Web programmers can cause security problems if they embed data into HTML and render the result. For example, if I have a simple form that asks for your name and then output a page with that name in it, I’ll open myself up to an “injection” attack if the user types in some Javascript, and I don’t carefully escape it. I’ll end up running that Javascript.
The same is true if we take user data and try to create queries by concatenating it with SQL, as lampooned by XKCD.
We invented encoding and string interpolation techniques to solve this. But nothing forces you to use those features, so we still mess it up, which is why security bounties are frequently paid for injection attacks.

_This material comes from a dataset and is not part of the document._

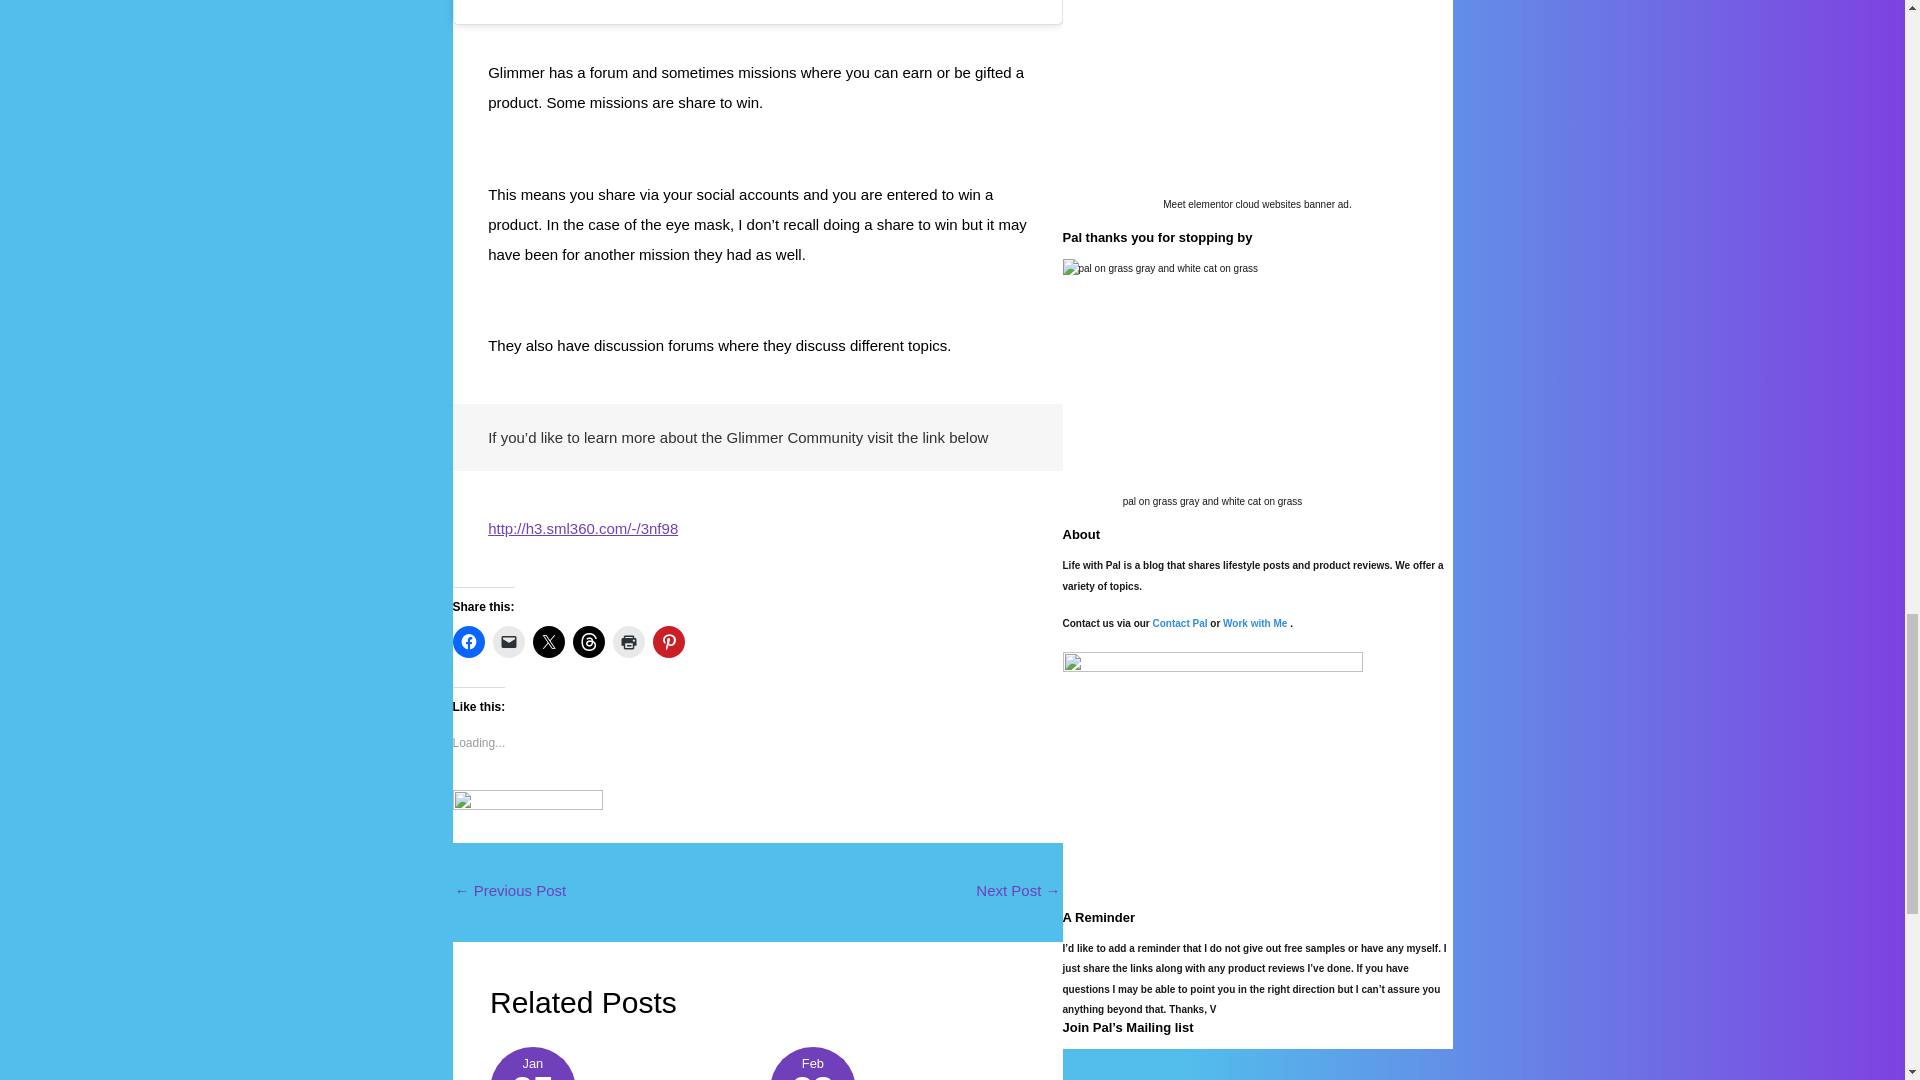  What do you see at coordinates (548, 642) in the screenshot?
I see `Click to share on X` at bounding box center [548, 642].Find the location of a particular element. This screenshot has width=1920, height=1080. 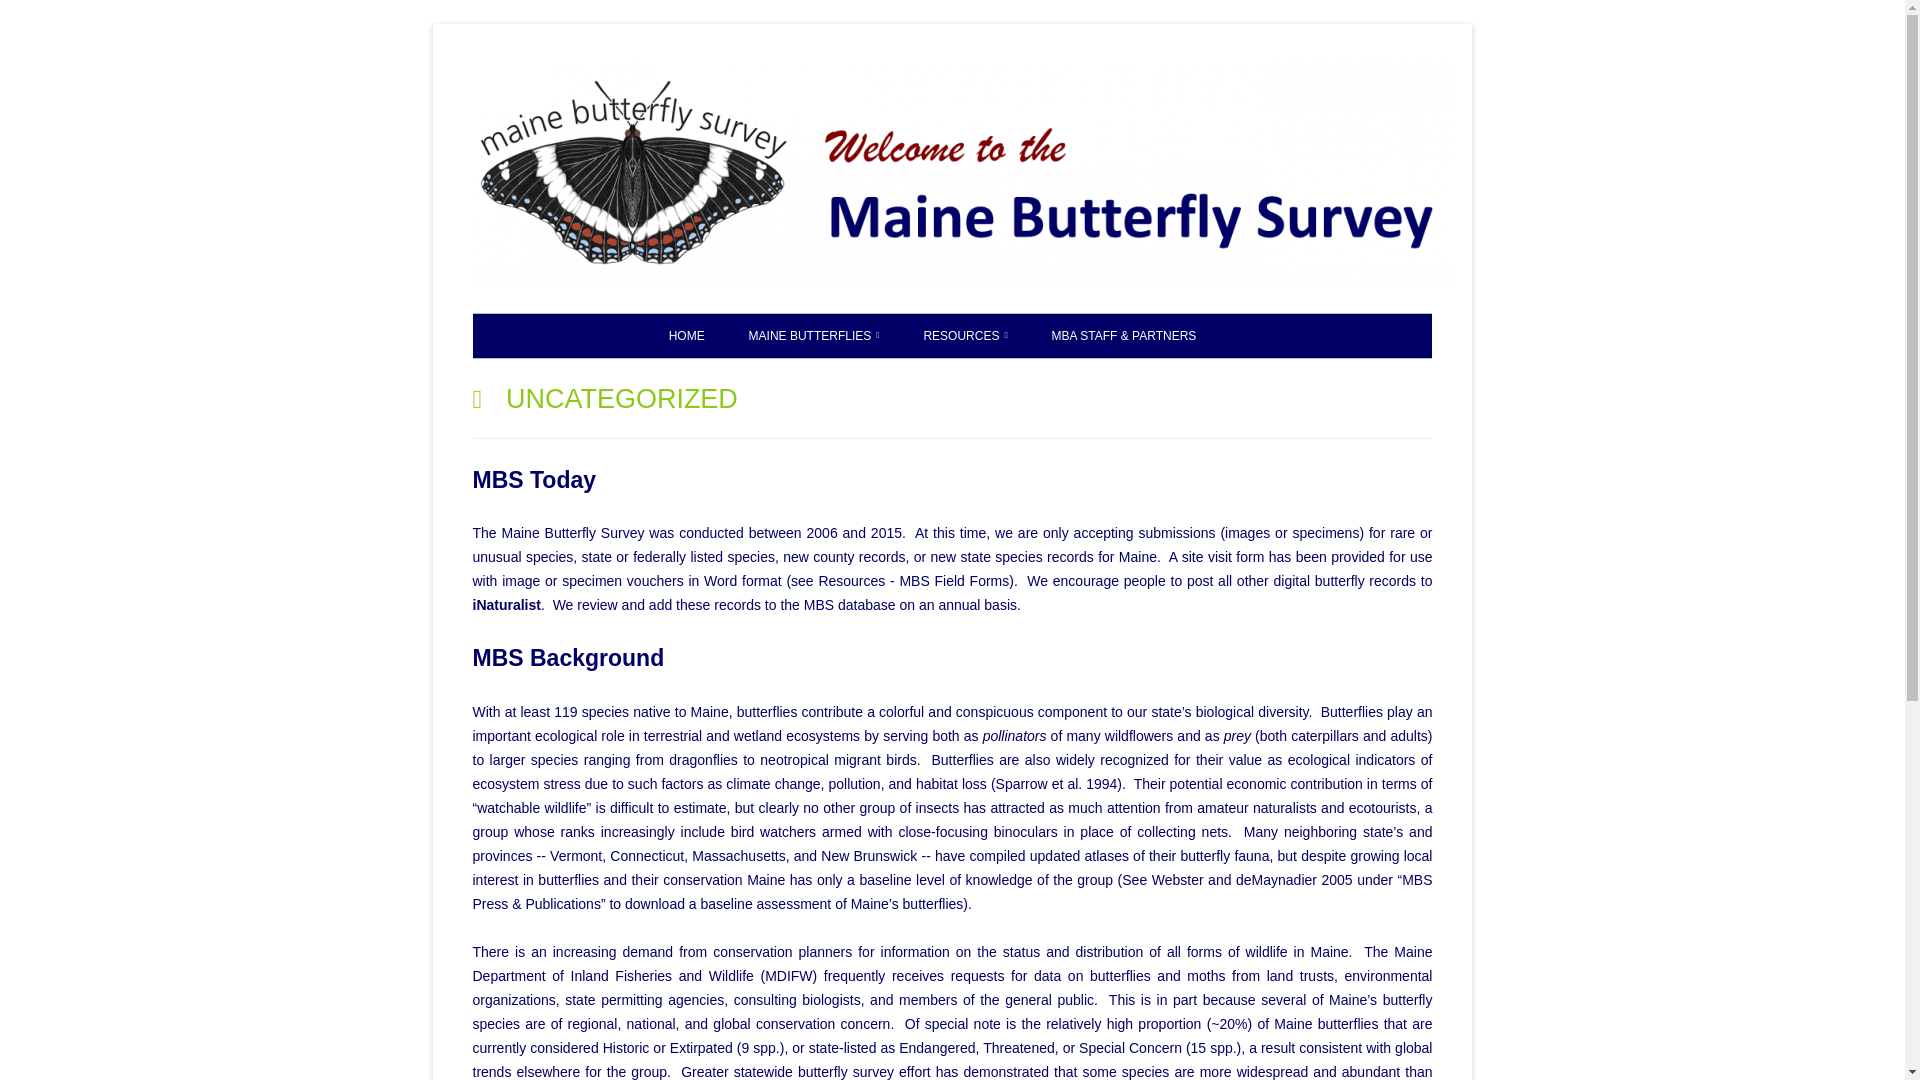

But, those issues are with legacy languages like HTML and SQL where we send strings that mix code and data over the network and run them. We should have designed them in a way that separated the code and the data. Surely, we learned from that for new things that we invented since then.
We did not.
An LLM chatbot is also a service that we send strings over a network to. The prompt you send is “code” in natural language and the LLM “runs it”. The problem is that there is a kind of meta-language that controls the chatbot itself, which can be sent before your normal prompts. Using these “jailbreaking” prompts, you can trick the LLM into dropping its safety net and produce hate speech or help you code malware.
These prompts are essentially the same idea that Bobby’s mom is using in the comic, and the solution is likely going to be a prompt version of what encoding and string interpolation is doing.
It would be better if the system was designed such that user chat requests weren’t treated like a program that could change the chatbot itself.